*EXCERTO FORNECIDO*:
- - - -

Acórdão do Tribunal da Relação de Lisboa
Processo:
191/08.2TBPDL-B.L1-2
Relator: PEDRO MARTINS
Descritores: OPOSIÇÃO À PENHORA
IMPENHORABILIDADE
SALÁRIO MÍNIMO NACIONAL
REGIÃO AUTÓNOMA
Nº do Documento: RL
Data do Acordão: 11/02/2017
Votação: UNANIMIDADE
Texto Integral: N
Texto Parcial: S
Meio Processual: APELAÇÃO
Decisão: PROCEDENTE
Sumário: Na Região Autónoma dos Açores, o limite mínimo da impenhorabilidade dos vencimentos é o valor que resulta do acréscimo regional ao salário mínimo nacional. Ou seja, a norma do art. 738/3 do CPC, e outras de teor idêntico, devem ler-se como referindo-se também ao “salário mínimo regional” se o executado viver nessa RA.

(Sumário elaborado pelo Relator)
Decisão Texto Parcial:Acordam no Tribunal da Relação de Lisboa os juízes abaixo assinados.


Relatório:

                 
Ao executado tem vindo a ser penhorado parte do seu vencimento mensal como soldado do exército, desde Janeiro de 2017 (e não de Março de 2017, como refere a notificação de penhora feita pelo agente de execução), por valores que o deixam com um vencimento líquido inferior a 584,85€.

A 28/04/2017, o executado veio opor-se à penhora do seu vencimento na parte em que o deixe com um valor inferior àquele, pois que ele é valor do salário mínimo da Região Autónoma dos Açores, que é onde o executado reside e onde recebe a remuneração (como se vê da documentação junta). Pediu a redução do valor a penhorar, por forma a respeitar o valor do salário mínimo regional, e o reembolso dos valores que têm sido indevidamente descontados, bem como dos que resultarem a mais por cada mês de penhora efectuada.

- - - -

*DADOS DO EXERCÍCIO*:
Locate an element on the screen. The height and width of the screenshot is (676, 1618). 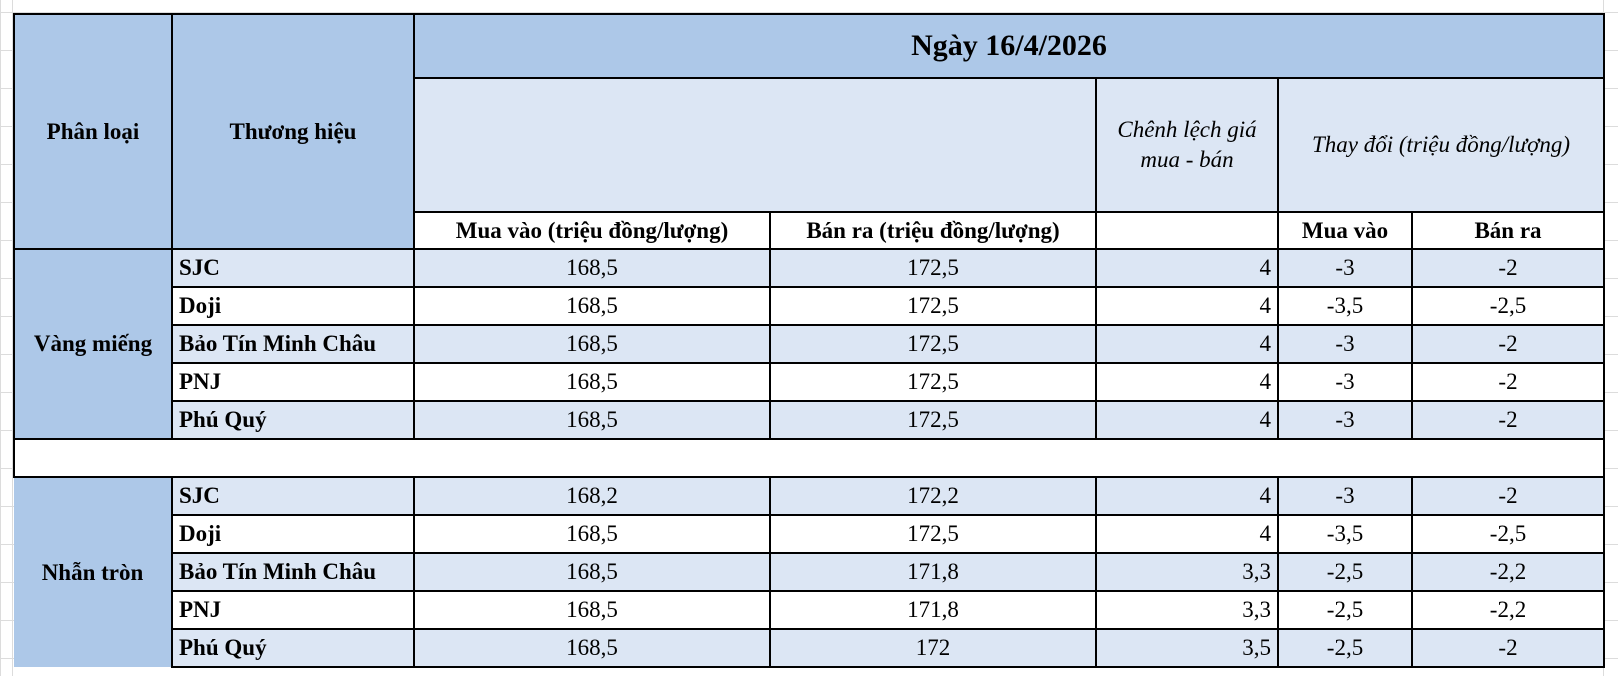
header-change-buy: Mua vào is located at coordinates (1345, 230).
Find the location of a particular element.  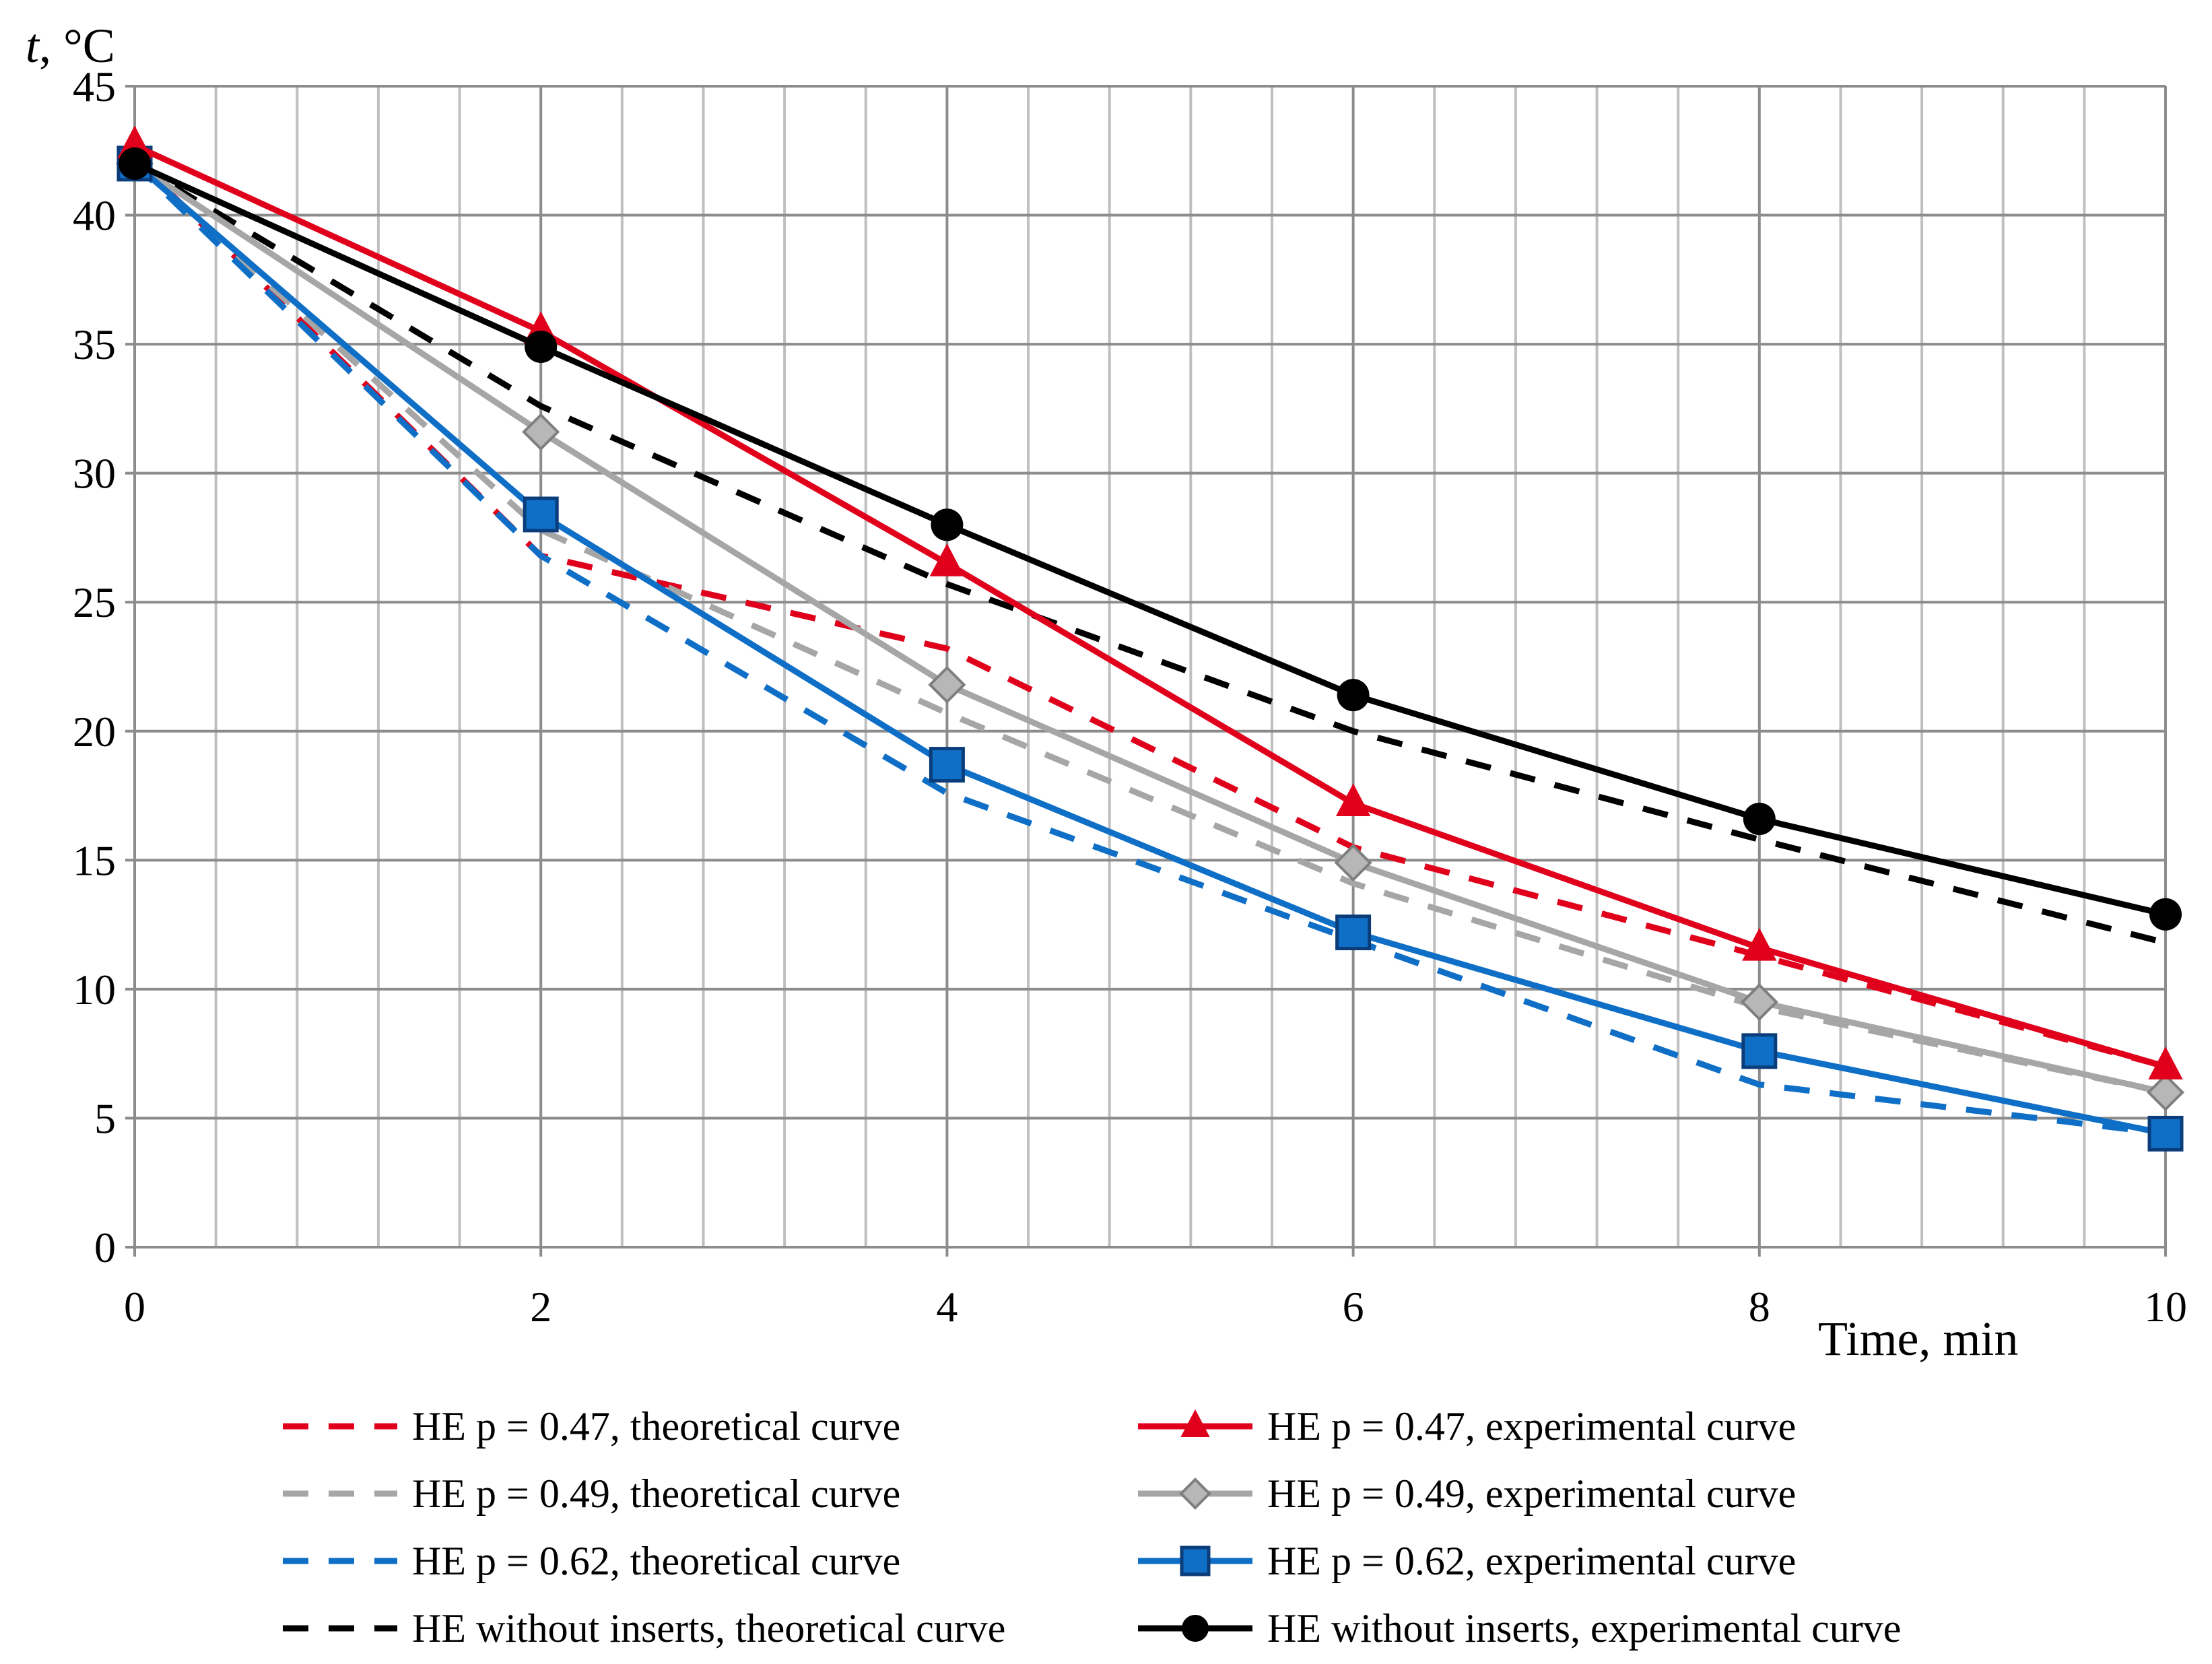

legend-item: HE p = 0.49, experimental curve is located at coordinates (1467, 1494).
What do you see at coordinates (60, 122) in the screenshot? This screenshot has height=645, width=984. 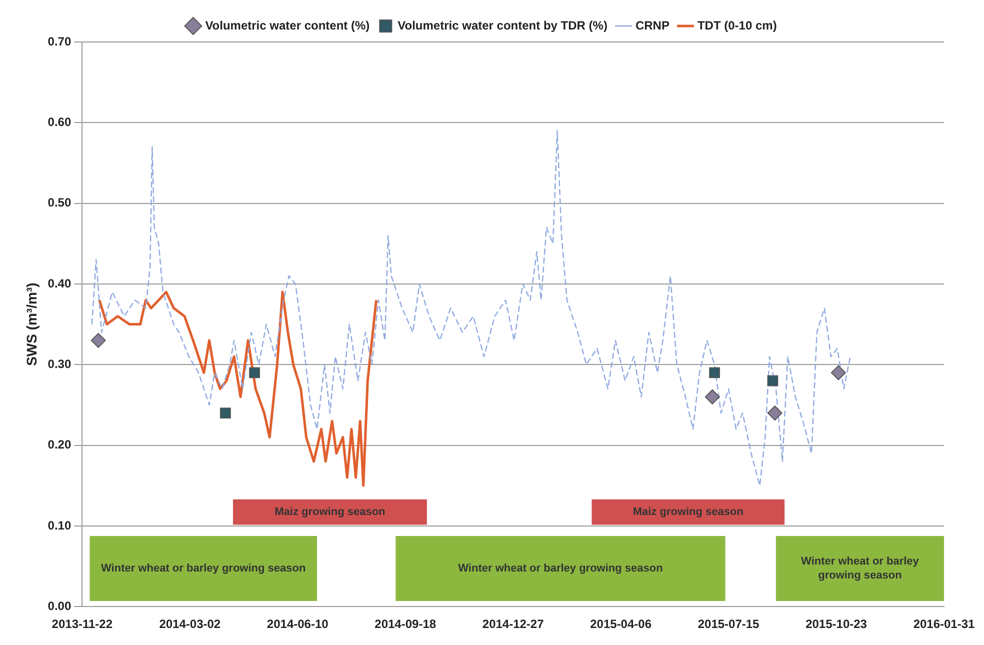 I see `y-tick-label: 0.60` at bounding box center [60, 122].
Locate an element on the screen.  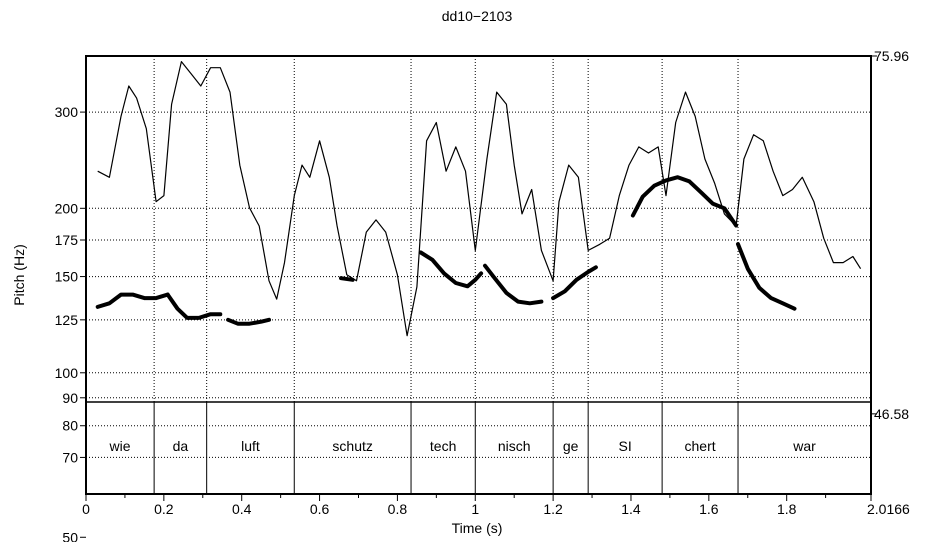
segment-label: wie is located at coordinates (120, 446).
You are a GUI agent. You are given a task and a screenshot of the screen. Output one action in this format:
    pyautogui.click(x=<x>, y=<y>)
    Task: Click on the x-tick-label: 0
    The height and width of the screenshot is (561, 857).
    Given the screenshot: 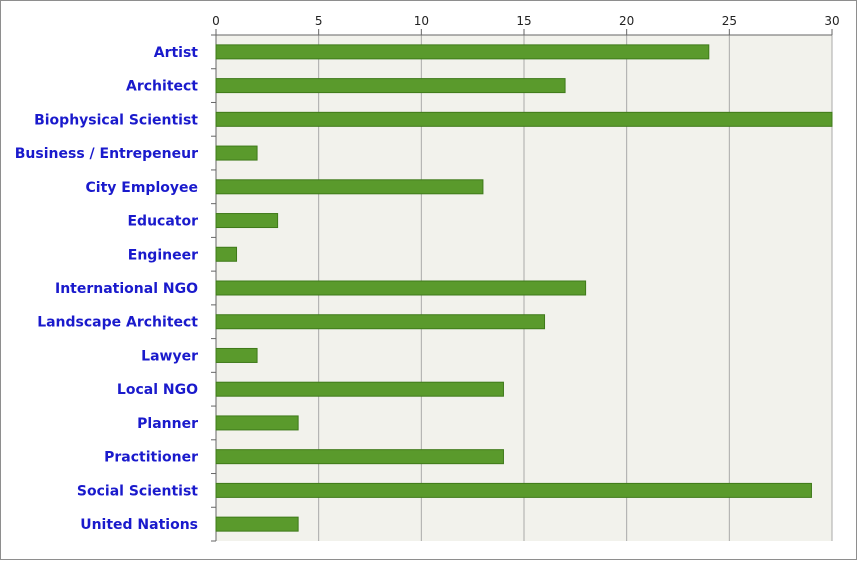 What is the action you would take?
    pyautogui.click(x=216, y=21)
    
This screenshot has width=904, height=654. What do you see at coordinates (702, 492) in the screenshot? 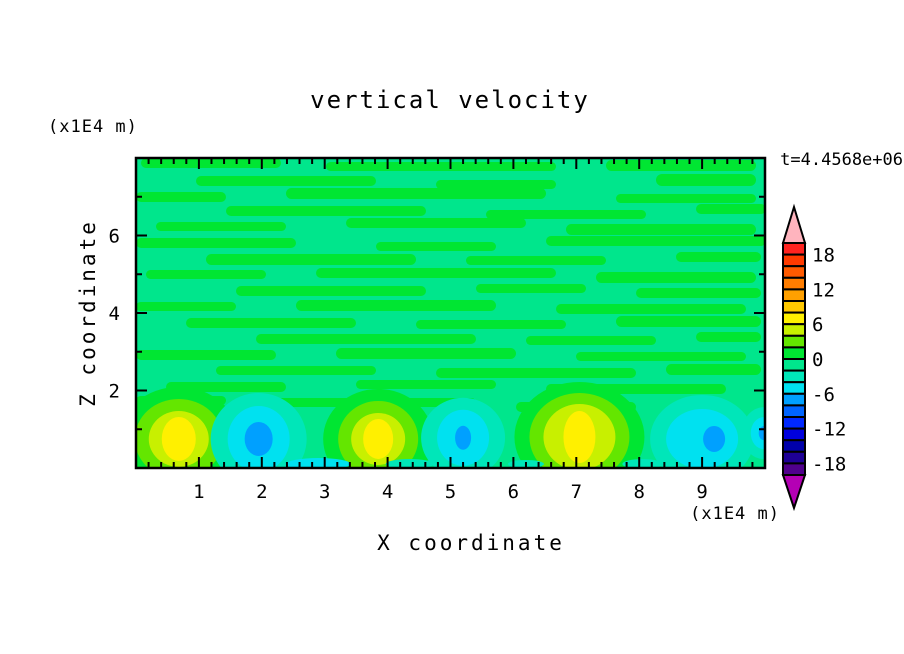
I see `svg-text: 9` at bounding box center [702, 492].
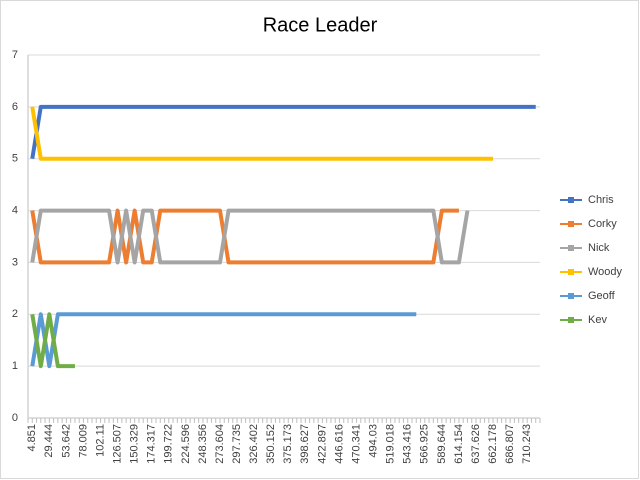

- - - -

*TAREFAS A REALIZAR*:
1 - No excerto sobre a impenhorabilidade do vencimento, em que função o executado recebe o seu vencimento mensal?
2 - Organize em CSV de duas colunas, com os nomes pedido e resposta, as linhas de dados, começando na que contém "This screenshot has width=904, height=654." e terminando no fim das linhas de dados. Coloque cada campo entre aspas, troque as quebras de linha por espaços e omita as imagens.
O excerto e as linhas de dados têm origens distintas.

*RESPOSTAS DO EXERCÍCIO*:
1 - Como soldado do exército.

2 -
pedido,resposta
"This screenshot has width=904, height=654. What do you see at coordinates (702, 492) in the screenshot?","I see `svg-text: 9` at bounding box center [702, 492]."